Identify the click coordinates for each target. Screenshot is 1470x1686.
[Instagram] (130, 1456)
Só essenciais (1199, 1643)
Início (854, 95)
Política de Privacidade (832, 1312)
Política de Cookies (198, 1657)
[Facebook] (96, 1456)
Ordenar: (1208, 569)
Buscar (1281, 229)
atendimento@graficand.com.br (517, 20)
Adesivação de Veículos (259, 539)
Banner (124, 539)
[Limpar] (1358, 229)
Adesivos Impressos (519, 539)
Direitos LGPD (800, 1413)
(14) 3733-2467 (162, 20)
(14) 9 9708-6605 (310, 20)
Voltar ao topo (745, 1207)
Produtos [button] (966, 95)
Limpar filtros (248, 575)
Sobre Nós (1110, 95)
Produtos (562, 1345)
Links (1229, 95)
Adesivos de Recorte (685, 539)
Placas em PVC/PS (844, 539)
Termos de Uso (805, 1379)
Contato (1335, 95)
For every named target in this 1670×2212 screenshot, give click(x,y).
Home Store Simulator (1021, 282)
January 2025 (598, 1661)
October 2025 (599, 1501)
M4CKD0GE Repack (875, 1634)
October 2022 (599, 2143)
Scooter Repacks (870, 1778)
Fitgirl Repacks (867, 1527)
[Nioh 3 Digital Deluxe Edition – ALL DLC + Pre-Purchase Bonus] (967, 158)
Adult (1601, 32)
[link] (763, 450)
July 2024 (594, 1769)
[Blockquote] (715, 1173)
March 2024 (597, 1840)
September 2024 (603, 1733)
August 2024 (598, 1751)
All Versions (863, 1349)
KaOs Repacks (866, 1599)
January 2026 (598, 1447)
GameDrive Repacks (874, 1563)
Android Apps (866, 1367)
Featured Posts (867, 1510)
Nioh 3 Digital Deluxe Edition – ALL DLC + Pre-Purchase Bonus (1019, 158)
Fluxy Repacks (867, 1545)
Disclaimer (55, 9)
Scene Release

□ □ □ □ □

→ **WHAT YOU ARE ASKED TO DO**
The full listing should be reproduced exactly.

→ **RESULT OF THE EXERCISE**
Identify the click coordinates for each target. Screenshot is 1470x1686.
[Instagram] (130, 1456)
Só essenciais (1199, 1643)
Início (854, 95)
Política de Privacidade (832, 1312)
Política de Cookies (198, 1657)
[Facebook] (96, 1456)
Ordenar: (1208, 569)
Buscar (1281, 229)
atendimento@graficand.com.br (517, 20)
Adesivação de Veículos (259, 539)
Banner (124, 539)
[Limpar] (1358, 229)
Adesivos Impressos (519, 539)
Direitos LGPD (800, 1413)
(14) 3733-2467 (162, 20)
(14) 9 9708-6605 (310, 20)
Voltar ao topo (745, 1207)
Produtos [button] (966, 95)
Limpar filtros (248, 575)
Sobre Nós (1110, 95)
Produtos (562, 1345)
Links (1229, 95)
Adesivos de Recorte (685, 539)
Placas em PVC/PS (844, 539)
Termos de Uso (805, 1379)
Contato (1335, 95)
For every named target in this 1670×2212 screenshot, give click(x,y).
Home Store Simulator (1021, 282)
January 2025 (598, 1661)
October 2025 (599, 1501)
M4CKD0GE Repack (875, 1634)
October 2022 (599, 2143)
Scooter Repacks (870, 1778)
Fitgirl Repacks (867, 1527)
[Nioh 3 Digital Deluxe Edition – ALL DLC + Pre-Purchase Bonus] (967, 158)
Adult (1601, 32)
[link] (763, 450)
July 2024 (594, 1769)
[Blockquote] (715, 1173)
March 2024 (597, 1840)
September 2024 (603, 1733)
August 2024 (598, 1751)
All Versions (863, 1349)
KaOs Repacks (866, 1599)
January 2026 (598, 1447)
GameDrive Repacks (874, 1563)
Android Apps (866, 1367)
Featured Posts (867, 1510)
Nioh 3 Digital Deluxe Edition – ALL DLC + Pre-Purchase Bonus (1019, 158)
Fluxy Repacks (867, 1545)
Disclaimer (55, 9)
Scene Release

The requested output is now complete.